- This event has passed.
The next session of the Seminar on Digital Environmental Policies
organized by the Center for the Sociology of Innovation (CSI Mines Paris – PSL)
and the Center for Internet and Society (CIS) will be held on
Thursday, February 28, from 3 to 5 pm
Patrick Brodie (University Dublin College)
and the Data/Energy Nexus in Ireland’s Borderlands
Summary: In November 2020, a video surfaced on Twitter showing the earth moving underneath the feet of a local hillwalker. The video was documenting a massive peat landslide at the border between County Donegal (in the Republic of Ireland, ROI) and County Tyrone (in Northern Ireland, NI), which was caused by the construction of the 19-turbine Meenbog Wind Farm.
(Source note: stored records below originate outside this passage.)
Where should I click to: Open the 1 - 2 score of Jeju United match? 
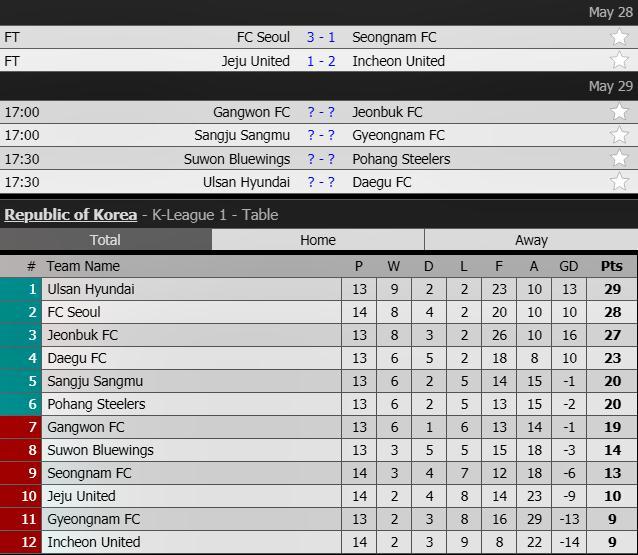321,61
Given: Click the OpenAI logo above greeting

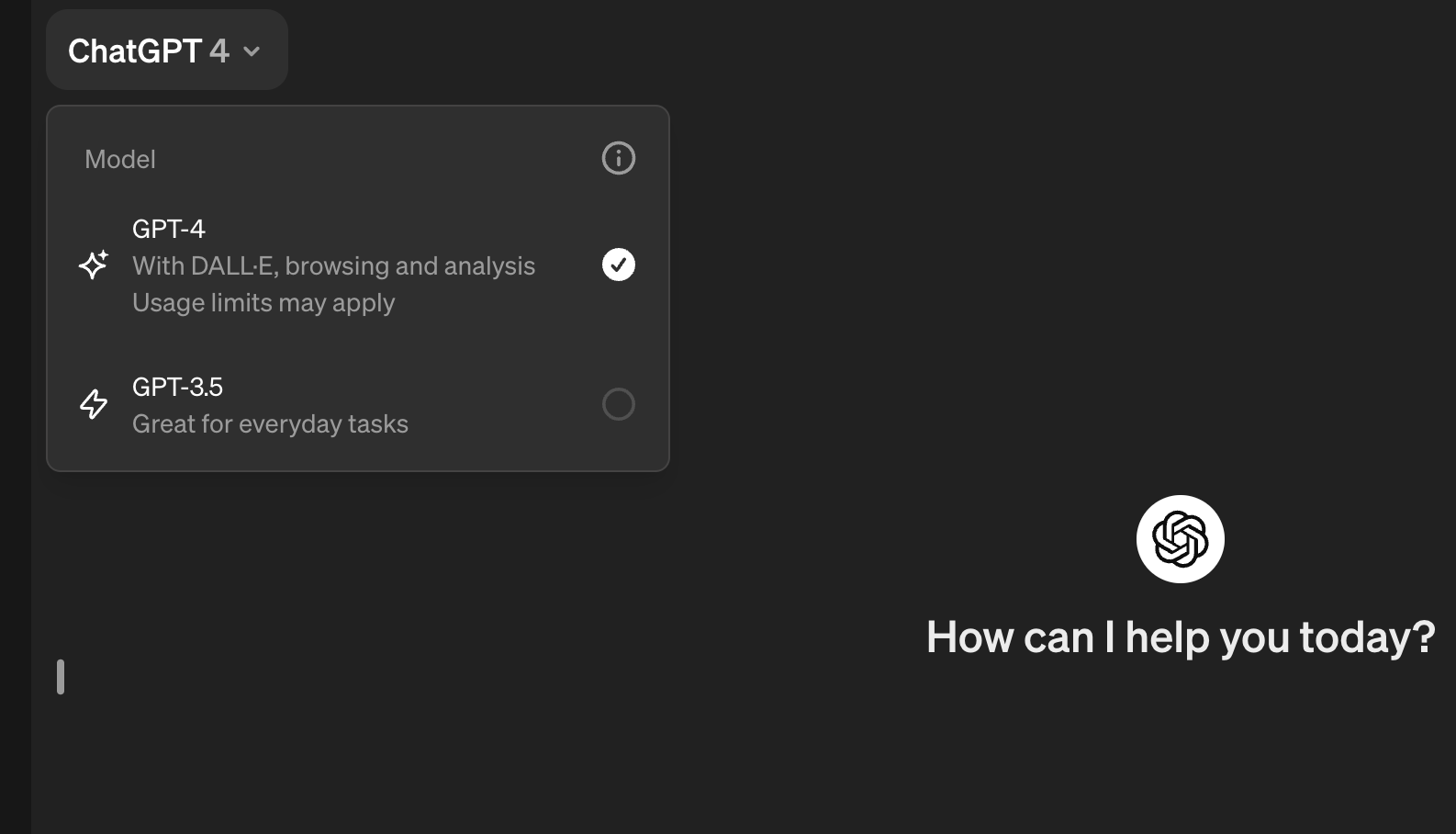Looking at the screenshot, I should [1180, 539].
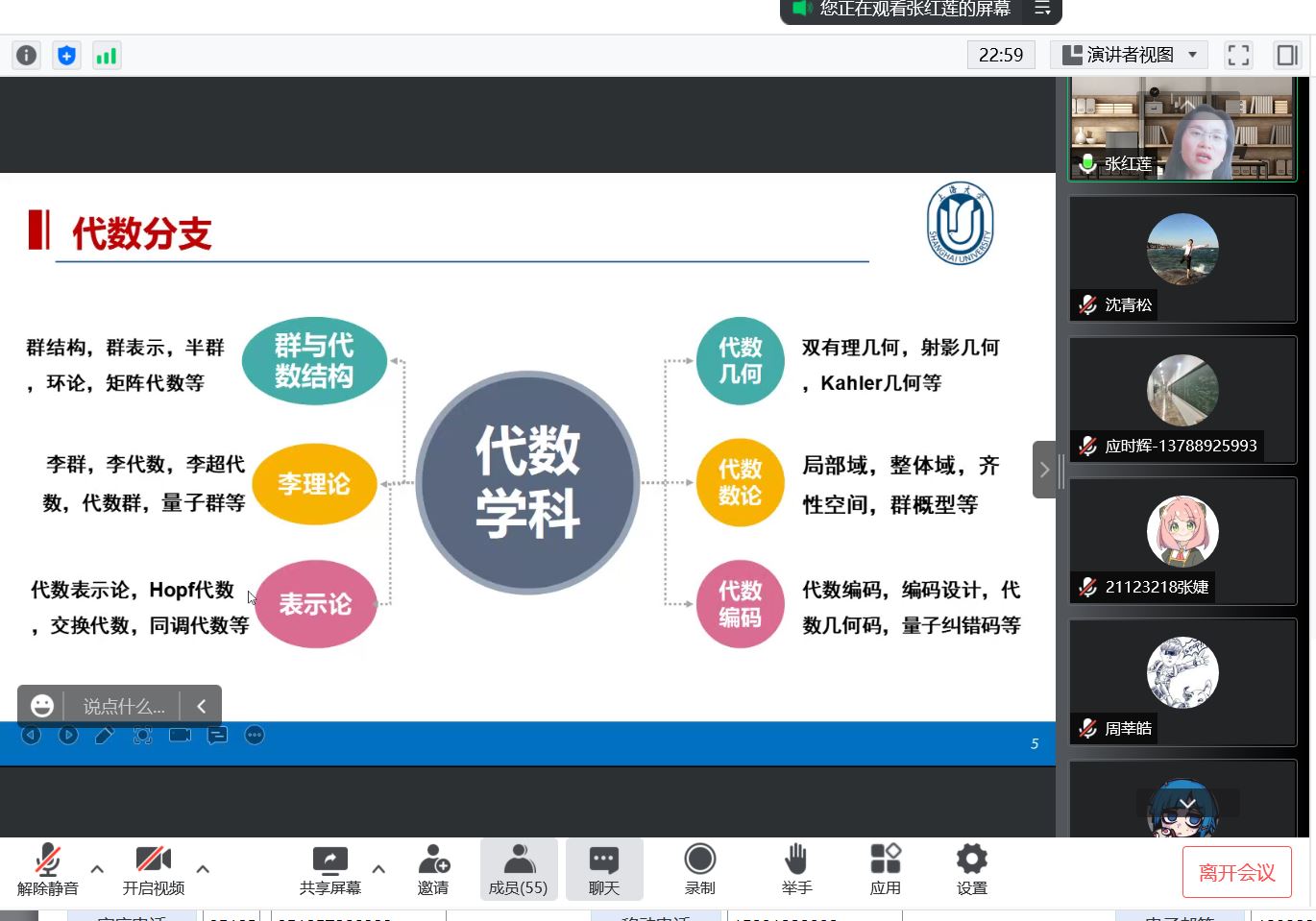Open the blue security shield icon
1316x921 pixels.
point(66,56)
The landslide destroyed a vast swathe of active peat bog and polluted a significant watershed which spanned both sides of the border, prompting governmental and legal action from agencies and organizations in ROI, NI, and the UK.
A key piece of the puzzle, however, was that the Meenbog Wind Farm had in 2019 sold all its future energy to global logistics and cloud giant Amazon Web Services to power its data center operations in Dublin, over 200km away from this wind farm site in rural Donegal. The data infrastructure company’s decarbonization efforts were transported along toxic fault lines of colonial partition, the imagined perpetual growth of data systems having unintended consequences at the still-contested border between ROI and NI. By analyzing data center and energy policy, public discourse around these infrastructural systems, and drawing upon site-specific fieldwork, this presentation will confront the territorial re-organization of political and environmental relations through emerging renewable energy and data entanglements. Engaging with vibrant discourses of “green extractivism” during the transition to renewable energy, the talk will approach the region of Ireland where the peatslide occurred as a site of generative friction concerning what present and future extractive energy and data supply chains will look like, who will bear their burdens, and who will have agency in shaping them.